Schneiderbüste "Süddeutsche Büstenfabrik Jakob Schraut", weibliche Figur

Museum Oberschönenfeld

Beschreibung

Die höhenverstellbare Schichtholzbüste mit Leinenbespannung und schwarzbraun lackiertem Nadelholzfuß trägt am Halsansatz eine Messingplakette der „Süddeutschen Büstenfabrik Jakob Schraut“ in München. Die Schneiderpuppe mit ausladender Hüftpartie verwendete die Damenschneiderin Viktoria Deihl bis in die 1950er-Jahre. Viktoria Deihl (1901–1984) wuchs als eines von 14 Kindern in einem Bauernhaus in Neuburg an der Kammel (Lkr. Günzburg) auf. Sie und vier ebenfalls unverheiratete Geschwister übernahmen den Hof nach dem Tod der Eltern. Im Gegensatz zu ihren beiden ledigen Schwestern hatte Viktoria einen Beruf erlernt.
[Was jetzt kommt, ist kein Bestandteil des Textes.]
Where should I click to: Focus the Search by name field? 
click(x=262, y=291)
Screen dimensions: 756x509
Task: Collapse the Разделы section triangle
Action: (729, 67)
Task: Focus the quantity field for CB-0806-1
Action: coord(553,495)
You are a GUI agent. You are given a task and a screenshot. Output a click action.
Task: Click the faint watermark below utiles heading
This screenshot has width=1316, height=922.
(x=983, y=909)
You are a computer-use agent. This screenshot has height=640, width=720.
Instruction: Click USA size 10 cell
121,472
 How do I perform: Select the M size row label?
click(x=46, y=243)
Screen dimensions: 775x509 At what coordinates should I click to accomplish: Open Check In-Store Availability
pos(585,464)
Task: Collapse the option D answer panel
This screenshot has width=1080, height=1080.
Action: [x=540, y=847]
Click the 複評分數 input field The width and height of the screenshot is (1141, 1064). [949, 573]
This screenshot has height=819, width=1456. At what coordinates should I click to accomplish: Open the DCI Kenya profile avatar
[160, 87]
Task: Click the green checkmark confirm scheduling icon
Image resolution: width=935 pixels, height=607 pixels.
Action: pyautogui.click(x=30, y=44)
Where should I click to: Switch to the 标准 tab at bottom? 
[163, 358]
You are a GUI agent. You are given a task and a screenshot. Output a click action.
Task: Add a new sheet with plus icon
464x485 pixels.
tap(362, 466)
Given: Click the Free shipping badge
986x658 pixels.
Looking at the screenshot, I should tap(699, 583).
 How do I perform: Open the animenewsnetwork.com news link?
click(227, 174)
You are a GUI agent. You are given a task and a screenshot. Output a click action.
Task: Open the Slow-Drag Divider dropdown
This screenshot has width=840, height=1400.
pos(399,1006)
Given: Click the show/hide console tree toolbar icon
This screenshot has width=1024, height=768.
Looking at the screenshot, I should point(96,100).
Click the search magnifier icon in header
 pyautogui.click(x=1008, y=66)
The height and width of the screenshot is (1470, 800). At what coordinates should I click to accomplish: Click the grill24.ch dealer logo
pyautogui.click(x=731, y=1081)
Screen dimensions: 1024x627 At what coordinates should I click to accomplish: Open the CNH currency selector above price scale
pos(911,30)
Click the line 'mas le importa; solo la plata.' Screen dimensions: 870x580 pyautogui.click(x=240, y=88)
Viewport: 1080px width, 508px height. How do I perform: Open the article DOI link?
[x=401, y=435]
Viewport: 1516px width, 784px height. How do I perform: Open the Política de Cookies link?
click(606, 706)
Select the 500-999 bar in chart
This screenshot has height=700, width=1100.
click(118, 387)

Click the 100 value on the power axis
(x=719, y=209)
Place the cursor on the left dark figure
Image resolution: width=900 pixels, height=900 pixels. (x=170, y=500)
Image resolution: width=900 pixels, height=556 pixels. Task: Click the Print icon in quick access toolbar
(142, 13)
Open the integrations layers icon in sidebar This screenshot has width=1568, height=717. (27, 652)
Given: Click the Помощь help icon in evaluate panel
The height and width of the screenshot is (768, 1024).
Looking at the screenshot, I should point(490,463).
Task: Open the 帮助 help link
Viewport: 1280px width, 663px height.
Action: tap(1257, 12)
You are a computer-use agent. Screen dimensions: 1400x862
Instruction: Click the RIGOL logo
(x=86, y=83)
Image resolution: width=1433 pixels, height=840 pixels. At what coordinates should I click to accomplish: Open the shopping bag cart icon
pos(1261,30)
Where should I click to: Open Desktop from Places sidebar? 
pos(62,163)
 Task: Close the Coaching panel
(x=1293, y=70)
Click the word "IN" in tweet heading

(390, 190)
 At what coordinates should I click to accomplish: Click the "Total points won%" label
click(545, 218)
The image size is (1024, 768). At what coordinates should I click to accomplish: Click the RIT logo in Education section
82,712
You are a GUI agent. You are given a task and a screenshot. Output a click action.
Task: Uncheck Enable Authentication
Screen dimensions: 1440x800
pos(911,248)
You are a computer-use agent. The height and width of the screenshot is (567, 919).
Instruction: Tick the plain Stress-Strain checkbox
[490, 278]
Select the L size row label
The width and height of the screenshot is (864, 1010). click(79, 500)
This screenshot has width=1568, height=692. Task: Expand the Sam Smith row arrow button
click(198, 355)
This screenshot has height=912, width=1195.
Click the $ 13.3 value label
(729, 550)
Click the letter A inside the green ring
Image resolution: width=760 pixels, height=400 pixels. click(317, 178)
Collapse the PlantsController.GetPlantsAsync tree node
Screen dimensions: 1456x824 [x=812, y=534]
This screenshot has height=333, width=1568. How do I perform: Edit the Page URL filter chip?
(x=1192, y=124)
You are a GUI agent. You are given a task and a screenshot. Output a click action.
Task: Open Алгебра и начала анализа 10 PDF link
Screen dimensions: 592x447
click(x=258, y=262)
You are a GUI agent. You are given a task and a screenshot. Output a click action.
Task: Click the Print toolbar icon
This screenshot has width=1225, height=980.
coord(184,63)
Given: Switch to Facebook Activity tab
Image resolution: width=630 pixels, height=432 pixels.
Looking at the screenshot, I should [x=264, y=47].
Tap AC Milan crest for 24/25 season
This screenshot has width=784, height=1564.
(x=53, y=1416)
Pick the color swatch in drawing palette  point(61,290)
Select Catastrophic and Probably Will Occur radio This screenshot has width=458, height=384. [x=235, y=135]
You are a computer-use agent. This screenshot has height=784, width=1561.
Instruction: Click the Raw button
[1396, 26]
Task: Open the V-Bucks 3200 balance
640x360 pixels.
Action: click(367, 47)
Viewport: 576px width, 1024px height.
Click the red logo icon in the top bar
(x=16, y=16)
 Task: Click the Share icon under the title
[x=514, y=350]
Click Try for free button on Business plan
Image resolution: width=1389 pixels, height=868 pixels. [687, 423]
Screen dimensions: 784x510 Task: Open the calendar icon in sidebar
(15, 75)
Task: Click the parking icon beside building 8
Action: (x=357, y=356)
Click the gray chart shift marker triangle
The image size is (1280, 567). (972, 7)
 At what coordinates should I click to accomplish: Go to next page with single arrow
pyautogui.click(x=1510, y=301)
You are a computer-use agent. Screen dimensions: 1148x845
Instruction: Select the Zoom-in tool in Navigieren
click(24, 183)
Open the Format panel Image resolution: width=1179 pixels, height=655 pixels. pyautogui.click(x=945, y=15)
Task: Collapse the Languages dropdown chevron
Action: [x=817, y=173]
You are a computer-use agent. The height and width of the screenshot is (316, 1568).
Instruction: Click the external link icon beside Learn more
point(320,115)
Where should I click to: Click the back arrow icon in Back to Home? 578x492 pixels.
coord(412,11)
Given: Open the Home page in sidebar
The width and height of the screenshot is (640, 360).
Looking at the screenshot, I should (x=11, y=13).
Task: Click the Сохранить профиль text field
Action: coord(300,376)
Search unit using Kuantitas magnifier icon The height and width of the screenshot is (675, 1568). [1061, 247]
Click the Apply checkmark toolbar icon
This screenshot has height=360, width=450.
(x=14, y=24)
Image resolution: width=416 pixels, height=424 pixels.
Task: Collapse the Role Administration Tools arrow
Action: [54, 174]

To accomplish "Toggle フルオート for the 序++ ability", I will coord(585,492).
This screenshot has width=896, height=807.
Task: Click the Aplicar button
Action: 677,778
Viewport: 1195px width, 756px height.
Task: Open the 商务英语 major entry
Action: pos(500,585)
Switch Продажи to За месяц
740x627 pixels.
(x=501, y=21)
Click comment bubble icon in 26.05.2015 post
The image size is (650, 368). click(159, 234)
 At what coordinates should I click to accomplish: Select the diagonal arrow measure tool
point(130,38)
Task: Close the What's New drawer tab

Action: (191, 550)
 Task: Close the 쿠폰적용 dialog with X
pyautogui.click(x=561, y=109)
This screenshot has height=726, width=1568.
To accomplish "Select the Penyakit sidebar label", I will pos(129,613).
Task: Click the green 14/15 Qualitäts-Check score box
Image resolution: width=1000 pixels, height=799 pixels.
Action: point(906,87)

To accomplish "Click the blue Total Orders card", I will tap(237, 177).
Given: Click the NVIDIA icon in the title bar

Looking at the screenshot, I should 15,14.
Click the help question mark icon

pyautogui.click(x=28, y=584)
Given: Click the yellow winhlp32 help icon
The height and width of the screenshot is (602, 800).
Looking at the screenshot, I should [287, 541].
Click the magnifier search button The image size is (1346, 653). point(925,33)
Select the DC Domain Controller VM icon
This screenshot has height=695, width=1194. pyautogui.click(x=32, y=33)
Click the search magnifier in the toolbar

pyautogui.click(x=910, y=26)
Mit ihrer 1917 abgeschlossen Schneidergehilfinnen-Ausbildung verdiente sie bis in die 1950er-Jahre Geld als Damenschneiderin. Ihre „Werkstatt“ war die Stube. Dorthin kamen die Frauen aus dem Dorf zum Maßnehmen und Anprobieren. Als „Hochzeitsnähere“ nähte sie die Aussteuer, schneiderte Hochzeitskleider und stattete die Wäscheschränke aus. Am Hochzeitstag zog sie die Braut an und half ihr am Abend wieder aus dem Festkleid. Ab den 1950er-Jahren veränderten industriell hergestellte Textilien, die Verbreitung synthetischer Fasern und der Versandhandel den Umgang mit Kleidung grundlegend. Ließen sich die Menschen zuvor Kleider und Hosen schneidern, kauften sie diese nun günstiger von der Stange.